= DOCUMENT SEGMENT =

For someone who’s recently written a novel about teenage Orthodox Jewish lesbians — it could even be called the definitive novel, since there isn’t exactly a surplus of teen Orthodox lesbian fiction floating around — Leanne Lieberman isn’t really the ideal spokeswoman for the “Orthodyke” community. As a matter of fact, she’s neither Orthodox nor gay… nor, actually, a teenager.

“Religiously, I’m Reform and somewhat affiliated,” she said, with an air of nonchalance. “I treat the idea of God as a big metaphor, not a creator one should pray to.”

To someone who has read only Lieberman’s debut novel, “Gravity” (Orca Book Publishers, 2008), the author’s lack of connection to the Orthodox world wouldn’t be anything apparent. Lieberman writes her protagonist seamlessly, in a first-person voice that is so raw and awkward and confessional that it’s hard to imagine it isn’t a memoir, let alone fiction.

The parallels between Lieberman’s own life and that of the book’s main character, Ellie Gold, are not hard to trace. On the acknowledgements page, Lieberman thanks her brother “for coming out to me while we were on a walk in an Orthodox Jewish neighborhood in Jerusalem.” And, while in university, her best friend became ba’al teshuva — a newly observant Jew — so Lieberman followed her to Israel to study in yeshiva. (Lieberman returned after a year.)

But the story of Ellie is squarely her own. Ellie is a gangly, awkward girl on the precipice between 9th and 10th grade. When the book opens, her parents are preparing to ship her rebellious older sister, Neshama, off to camp and then leave for Israel themselves. Her mother is experiencing a personal crisis and a flurry of religious inspiration, which mostly manifests in belting out songs in synagogue… which the rest of the women’s section doesn’t take very well. Meanwhile, Ellie is being left behind with her grandmother, consigned to spend the summer at her lakefront cabin in Toronto.

It seems like an innocent — well, boring — plan for Ellie, who, it’s quickly established, spends more quality time with books than with other people. Between Neshama’s rebelliousness (she smokes cigarettes and wears pants) and their father’s stern, by-the-numbers observance, Ellie has carved herself a comfortable niche. She’s firmly Orthodox, but not part of her father’s stubborn, trenchant mold. For one thing, she loves spending time with her bubbe, who first appears as a good-natured, anything-goes survivor of wilder times, but soon becomes an obviously harsh critic of her *ba’al teshuva *children. Over the summer, *Bubbe *isn’t quite able to force her own brand of atheism on Ellie — loving and well-intentioned though it may be — but she certainly attempts to do so.

Instead of an all-out rebellion like her sister’s, Ellie’s religious conflict comes out in trickles of experimentation. She goes swimming in a bathing suit, without shorts or a shirt worn over it. She forgets about Shabbos; although it’s only once and it’s an accident, she still feels guilty for not having remembered it was Friday night. And, of course, she has an all-encompassing, weight-of-the-world make-out session with Lindsay, the girl from across the lake.

= THE EXERCISE =
Please resume the article about Leanne Lieberman's novel "Gravity," picking up after its final sentence.

= Item coordinate data =
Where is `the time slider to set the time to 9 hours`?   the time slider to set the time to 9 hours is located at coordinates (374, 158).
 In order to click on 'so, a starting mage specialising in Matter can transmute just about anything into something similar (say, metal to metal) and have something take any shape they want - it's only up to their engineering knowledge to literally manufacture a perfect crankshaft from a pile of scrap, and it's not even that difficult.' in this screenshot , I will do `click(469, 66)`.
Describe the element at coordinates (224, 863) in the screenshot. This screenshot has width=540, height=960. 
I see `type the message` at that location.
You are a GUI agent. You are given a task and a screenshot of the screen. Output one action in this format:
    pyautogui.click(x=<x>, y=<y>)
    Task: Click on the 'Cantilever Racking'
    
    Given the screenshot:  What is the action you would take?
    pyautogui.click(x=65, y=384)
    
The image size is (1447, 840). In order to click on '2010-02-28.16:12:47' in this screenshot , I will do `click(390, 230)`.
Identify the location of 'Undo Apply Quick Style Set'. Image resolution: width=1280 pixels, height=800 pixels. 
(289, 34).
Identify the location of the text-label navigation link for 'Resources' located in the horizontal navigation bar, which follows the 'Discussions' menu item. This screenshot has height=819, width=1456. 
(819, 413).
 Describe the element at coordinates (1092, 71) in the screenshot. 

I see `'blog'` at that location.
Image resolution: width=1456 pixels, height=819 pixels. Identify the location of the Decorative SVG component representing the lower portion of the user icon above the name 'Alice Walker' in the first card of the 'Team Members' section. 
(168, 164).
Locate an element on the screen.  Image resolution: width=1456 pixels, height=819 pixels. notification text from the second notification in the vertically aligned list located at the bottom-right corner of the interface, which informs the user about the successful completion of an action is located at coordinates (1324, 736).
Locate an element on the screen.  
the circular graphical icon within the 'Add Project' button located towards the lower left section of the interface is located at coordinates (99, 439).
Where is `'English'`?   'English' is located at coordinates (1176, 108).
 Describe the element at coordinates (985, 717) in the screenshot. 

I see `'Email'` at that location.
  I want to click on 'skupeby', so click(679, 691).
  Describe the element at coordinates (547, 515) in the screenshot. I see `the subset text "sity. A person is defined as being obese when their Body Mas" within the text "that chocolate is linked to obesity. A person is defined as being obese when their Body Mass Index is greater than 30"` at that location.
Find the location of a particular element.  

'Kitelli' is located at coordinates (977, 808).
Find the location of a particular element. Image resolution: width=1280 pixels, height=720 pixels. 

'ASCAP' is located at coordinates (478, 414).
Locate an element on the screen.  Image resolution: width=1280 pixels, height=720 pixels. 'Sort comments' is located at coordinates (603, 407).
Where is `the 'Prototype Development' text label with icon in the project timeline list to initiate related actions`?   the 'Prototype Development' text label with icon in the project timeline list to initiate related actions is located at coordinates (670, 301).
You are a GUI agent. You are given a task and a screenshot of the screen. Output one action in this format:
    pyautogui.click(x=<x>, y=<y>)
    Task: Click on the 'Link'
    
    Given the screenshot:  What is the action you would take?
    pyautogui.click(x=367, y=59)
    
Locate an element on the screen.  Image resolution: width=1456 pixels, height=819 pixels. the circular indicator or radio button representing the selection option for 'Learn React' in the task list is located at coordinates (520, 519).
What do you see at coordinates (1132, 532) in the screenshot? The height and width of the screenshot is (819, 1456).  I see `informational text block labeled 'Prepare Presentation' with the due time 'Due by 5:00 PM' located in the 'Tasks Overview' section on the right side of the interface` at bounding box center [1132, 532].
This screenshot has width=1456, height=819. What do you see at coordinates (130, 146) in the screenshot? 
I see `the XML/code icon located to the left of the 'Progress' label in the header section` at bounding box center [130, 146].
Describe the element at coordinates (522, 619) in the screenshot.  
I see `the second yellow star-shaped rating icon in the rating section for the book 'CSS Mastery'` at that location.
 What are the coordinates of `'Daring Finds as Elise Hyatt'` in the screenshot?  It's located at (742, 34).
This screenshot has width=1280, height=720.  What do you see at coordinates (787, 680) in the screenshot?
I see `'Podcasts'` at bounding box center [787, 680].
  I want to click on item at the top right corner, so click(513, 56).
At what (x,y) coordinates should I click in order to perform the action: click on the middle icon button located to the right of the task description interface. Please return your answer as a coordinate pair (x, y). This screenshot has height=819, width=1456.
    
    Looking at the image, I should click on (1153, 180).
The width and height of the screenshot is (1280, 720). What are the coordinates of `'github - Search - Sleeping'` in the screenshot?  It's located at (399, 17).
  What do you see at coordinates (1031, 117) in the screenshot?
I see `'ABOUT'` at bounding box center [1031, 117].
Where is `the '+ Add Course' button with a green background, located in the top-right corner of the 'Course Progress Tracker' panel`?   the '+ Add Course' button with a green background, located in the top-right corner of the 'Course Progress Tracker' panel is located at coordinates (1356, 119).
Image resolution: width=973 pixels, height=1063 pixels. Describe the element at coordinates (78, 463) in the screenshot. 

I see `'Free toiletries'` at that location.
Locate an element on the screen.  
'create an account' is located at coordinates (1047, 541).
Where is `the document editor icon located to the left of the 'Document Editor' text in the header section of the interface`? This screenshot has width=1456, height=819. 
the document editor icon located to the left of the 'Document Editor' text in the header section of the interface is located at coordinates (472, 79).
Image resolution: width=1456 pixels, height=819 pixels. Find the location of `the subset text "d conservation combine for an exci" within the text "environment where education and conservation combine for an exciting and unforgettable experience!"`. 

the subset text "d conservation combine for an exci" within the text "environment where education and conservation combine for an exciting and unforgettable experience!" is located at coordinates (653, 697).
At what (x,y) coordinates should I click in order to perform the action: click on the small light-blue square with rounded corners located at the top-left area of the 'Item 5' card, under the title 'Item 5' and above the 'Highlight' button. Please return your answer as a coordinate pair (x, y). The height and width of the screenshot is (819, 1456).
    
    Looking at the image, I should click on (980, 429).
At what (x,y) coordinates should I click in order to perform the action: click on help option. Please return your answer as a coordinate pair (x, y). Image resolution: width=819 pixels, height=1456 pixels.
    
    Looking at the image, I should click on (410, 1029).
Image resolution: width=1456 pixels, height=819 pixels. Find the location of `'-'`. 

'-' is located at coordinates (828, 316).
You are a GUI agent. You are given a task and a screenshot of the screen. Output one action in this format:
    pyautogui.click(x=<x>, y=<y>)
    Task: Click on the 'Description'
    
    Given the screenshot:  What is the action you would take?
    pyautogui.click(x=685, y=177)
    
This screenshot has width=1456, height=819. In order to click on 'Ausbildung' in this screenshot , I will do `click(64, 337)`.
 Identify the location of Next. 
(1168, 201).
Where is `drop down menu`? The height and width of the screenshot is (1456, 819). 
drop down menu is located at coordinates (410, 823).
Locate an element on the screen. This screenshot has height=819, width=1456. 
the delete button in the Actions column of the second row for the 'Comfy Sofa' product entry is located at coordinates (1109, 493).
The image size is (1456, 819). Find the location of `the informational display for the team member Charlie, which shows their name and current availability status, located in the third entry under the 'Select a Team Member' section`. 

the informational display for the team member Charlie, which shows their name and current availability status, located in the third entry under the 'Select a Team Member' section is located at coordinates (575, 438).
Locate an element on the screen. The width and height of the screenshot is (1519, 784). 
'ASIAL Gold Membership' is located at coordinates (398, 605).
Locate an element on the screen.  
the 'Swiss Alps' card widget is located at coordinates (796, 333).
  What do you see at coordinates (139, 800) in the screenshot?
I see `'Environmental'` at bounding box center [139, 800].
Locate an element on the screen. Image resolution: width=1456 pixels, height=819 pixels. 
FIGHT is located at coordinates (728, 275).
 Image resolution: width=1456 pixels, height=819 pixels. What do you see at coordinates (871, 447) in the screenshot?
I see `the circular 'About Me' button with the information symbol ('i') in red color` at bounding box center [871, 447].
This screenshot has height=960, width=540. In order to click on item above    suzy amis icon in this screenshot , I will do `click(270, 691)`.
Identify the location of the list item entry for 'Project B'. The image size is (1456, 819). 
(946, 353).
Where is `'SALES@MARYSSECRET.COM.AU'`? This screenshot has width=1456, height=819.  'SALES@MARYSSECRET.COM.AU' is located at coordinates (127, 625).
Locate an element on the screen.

= EXERCISE ANSWER =
The novel doesn’t kick into high gear until halfway through, when summer ends and Ellie returns to civilization, seemingly never to see Lindsay again. (Although, come on, would that ever happen?) Here, Ellie’s introspection kicks in — and in her case, it comes as heavy, religious uncertainty coupled with insecurity about her sexuality and plain-old relationship woes.

Ellie’s adolescent lust is depicted with uncomfortable candidness, raw and powerful and utterly embarrassing. Ellie is unsure of what her new feelings mean or what to do about them or how to analyze them — although, of course, she knows that they must be analyzed.

The reintroduction of Lindsay is expected, and slightly contrived, but it gives Ellie’s drama new fuel and renews the doubt about Ellie’s own sexuality, which she thought she’d already resolved. Like any teenage relationship (and most non-teenage relationships), the physical drama is dwarfed by the drama that takes place inside their heads. Only here, the heart of the story comes with Ellie’s battle between her burgeoning homosexuality and her religious devotion. It might not be girl vs. God, but it’s pretty clear that Ellie has a thing for both Lindsay and the Creator, and neither is going down without a fight.

Though the drama was markedly different in Lieberman’s own life, the associated emotions that surfaced were not far removed when her brother came out to her in Jersusalem. “Just as he told me he was gay,” Lieberman said, “we had wandered into a Hasidic neighborhood. We were dressed modestly, but all the kids were staring at us and we quickly left… I started to wonder, what if you were gay and you were from a really religious family, what would you do? The obvious answer to me was, well, you just wouldn’t be religious anymore.”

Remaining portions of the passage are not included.